Create dependencies content package Maven project
Create a folder called dependencies under the aem-solr folder. In the dependencies folder, write this pom.xml

<?xml version="1.0" encoding="UTF-8"?>
<project xmlns="http://maven.apache.org/POM/4.0.0" xmlns:xsi="http://www.w3.org/2001/XMLSchema-instance" xsi:schemaLocation="http://maven.apache.org/POM/4.0.0 http://maven.apache.org/maven-v4_0_0.xsd">
    <modelVersion>4.0.0</modelVersion>

    <parent>
        <groupId>org.aem.demo</groupId>
        <artifactId>aem-solr</artifactId>
        <version>1.0-SNAPSHOT</version>
        <relativePath>../pom.xml</relativePath>
    </parent>

    <artifactId>aem-solr.dependencies</artifactId>
    <packaging>content-package</packaging>
    <name>aem-solr - Dependencies</name>
    <description>Dependency bundles package for aem-solr</description>

    <build>
        <plugins>
            <plugin>
                <groupId>com.day.jcr.vault</groupId>
                <artifactId>content-package-maven-plugin</artifactId>
                <extensions>true</extensions>
                <configuration>
                    <verbose>true</verbose>
                    <failOnError>true</failOnError>
                    <group>aem-solr</group>
                    <!-- embed everything which has the same group id -->
                    <!-- nevertheless it only filters from the list of given dependencies. -->
                    <embeddeds>
                        <embedded>
                            <groupId>org.apache.servicemix.bundles</groupId>
                            <target>/apps/system/install</target>
                            <filter>true</filter>
                        </embedded>
                        <embedded>
                            <groupId>org.apache.zookeeper</groupId>
                            <target>/apps/system/install</target>
                            <filter>true</filter>
                        </embedded>
                    </embeddeds>
                </configuration>
            </plugin>
        </plugins>
    </build>

    <dependencies>
        <!-- https://mvnrepository.com/artifact/org.apache.servicemix.bundles/org.apache.servicemix.bundles.solr-solrj -->
        <dependency>
            <groupId>org.apache.servicemix.bundles</groupId>
            <artifactId>org.apache.servicemix.bundles.solr-solrj</artifactId>
        </dependency>
        <!-- https://mvnrepository.com/artifact/org.apache.servicemix.bundles/org.apache.servicemix.bundles.noggit -->
        <dependency>
            <groupId>org.apache.servicemix.bundles</groupId>
            <artifactId>org.apache.servicemix.bundles.noggit</artifactId>
        </dependency>
        <!-- https://mvnrepository.com/artifact/org.apache.zookeeper/zookeeper -->
        <dependency>
            <groupId>org.apache.zookeeper</groupId>
            <artifactId>zookeeper</artifactId>
        </dependency>
    </dependencies>
</project>

Update Parent pom.xml module list
Add the new dependencies project to list of modules in parent pom.xml
<modules>
    <module>dependencies</module>
    <module>core</module>
    <module>ui.apps</module>
    <module>ui.content</module>
    <module>it.tests</module>
    <module>it.launcher</module>
</modules>

Deploy The AEM Project
Now run mvn clean install -PautoInstallPackage -Padobe-public. Access the Felix at http://localhost:4502/system/console/bundles and you will see the 3 bundles have been deployed and started. You can view the sample content by accessing http://localhost:4502/content/aem-solr/en.html.



Index Your First Resource
Update the core bundle’s pom.xml
Now that you will start using SolrJ in Java code you’ll need to update the dependencies of the core bundle. Locate the core project’s pom.xml and add the following dependencies:

<!-- SolrJ -->
<dependency>
    <groupId>org.apache.servicemix.bundles</groupId>
    <artifactId>org.apache.servicemix.bundles.solr-solrj</artifactId>
    <scope>provided</scope>
</dependency>

Create a Sling Servlet
Create a new Sling Servlet in the core bundle. All we are going to do is merely index the resource.

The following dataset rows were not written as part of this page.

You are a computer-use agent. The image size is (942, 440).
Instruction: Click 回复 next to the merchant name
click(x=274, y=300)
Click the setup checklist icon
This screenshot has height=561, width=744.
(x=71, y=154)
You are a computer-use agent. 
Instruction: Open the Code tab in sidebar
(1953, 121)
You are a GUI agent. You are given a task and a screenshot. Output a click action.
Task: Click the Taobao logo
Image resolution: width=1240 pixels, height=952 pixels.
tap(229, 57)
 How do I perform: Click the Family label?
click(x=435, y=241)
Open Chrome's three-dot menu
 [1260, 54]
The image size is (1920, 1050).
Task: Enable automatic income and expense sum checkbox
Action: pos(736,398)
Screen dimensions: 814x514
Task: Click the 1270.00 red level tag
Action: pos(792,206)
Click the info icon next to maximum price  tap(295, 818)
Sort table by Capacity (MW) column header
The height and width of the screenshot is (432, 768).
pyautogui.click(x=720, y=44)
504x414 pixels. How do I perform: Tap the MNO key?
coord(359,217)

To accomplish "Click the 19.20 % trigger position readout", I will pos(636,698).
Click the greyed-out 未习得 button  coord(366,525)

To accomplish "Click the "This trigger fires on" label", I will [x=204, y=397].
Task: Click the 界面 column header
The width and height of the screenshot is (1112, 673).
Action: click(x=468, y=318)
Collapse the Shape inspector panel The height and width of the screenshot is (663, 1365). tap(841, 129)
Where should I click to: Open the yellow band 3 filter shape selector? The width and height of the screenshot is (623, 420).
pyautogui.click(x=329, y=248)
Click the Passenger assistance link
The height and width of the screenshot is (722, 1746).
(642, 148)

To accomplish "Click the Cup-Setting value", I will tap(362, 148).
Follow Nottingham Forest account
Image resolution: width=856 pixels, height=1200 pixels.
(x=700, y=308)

@Component(service = Servlet.class,
           name = "Property Index SOLR Servlet",
           property = { "sling.servlet.methods=" + HttpConstants.METHOD_GET,
                        "sling.servlet.resourceTypes=aem-solr/components/structure/page",
                        "sling.servlet.selectors=property",
                        "sling.servlet.extensions=index" })
public final class PropertyIndexSolrServlet extends SlingSafeMethodsServlet {

    @Override
    protected void doGet(final SlingHttpServletRequest request, final SlingHttpServletResponse response)
            throws
            ServletException,
            IOException {

        final LabeledResource lblResource = request.getResource()
                                                   .adaptTo(LabeledResource.class);
        final SolrInputDocument document = new SolrInputDocument();
        document.setField("id", lblResource.getPath());
        document.setField("title_s", lblResource.getTitle());
        document.setField("description_s", lblResource.getDescription());

        try (SolrClient client = getClient()) {

            new UpdateRequest().add(document)
                               .commit(client, "aemsolr");

        } catch (final SolrServerException e) {
            throw new ServletException(e);
        }
    }

    private static HttpSolrClient getClient() {

        return new HttpSolrClient.Builder().withBaseSolrUrl("http://localhost:8983/solr")
                                           .build();
    }
}

Execute the Servlet & Verify SOLR Index
The servlet will respond to the following url: http://localhost:4502/content/aem-solr/en/jcr:content.property.index.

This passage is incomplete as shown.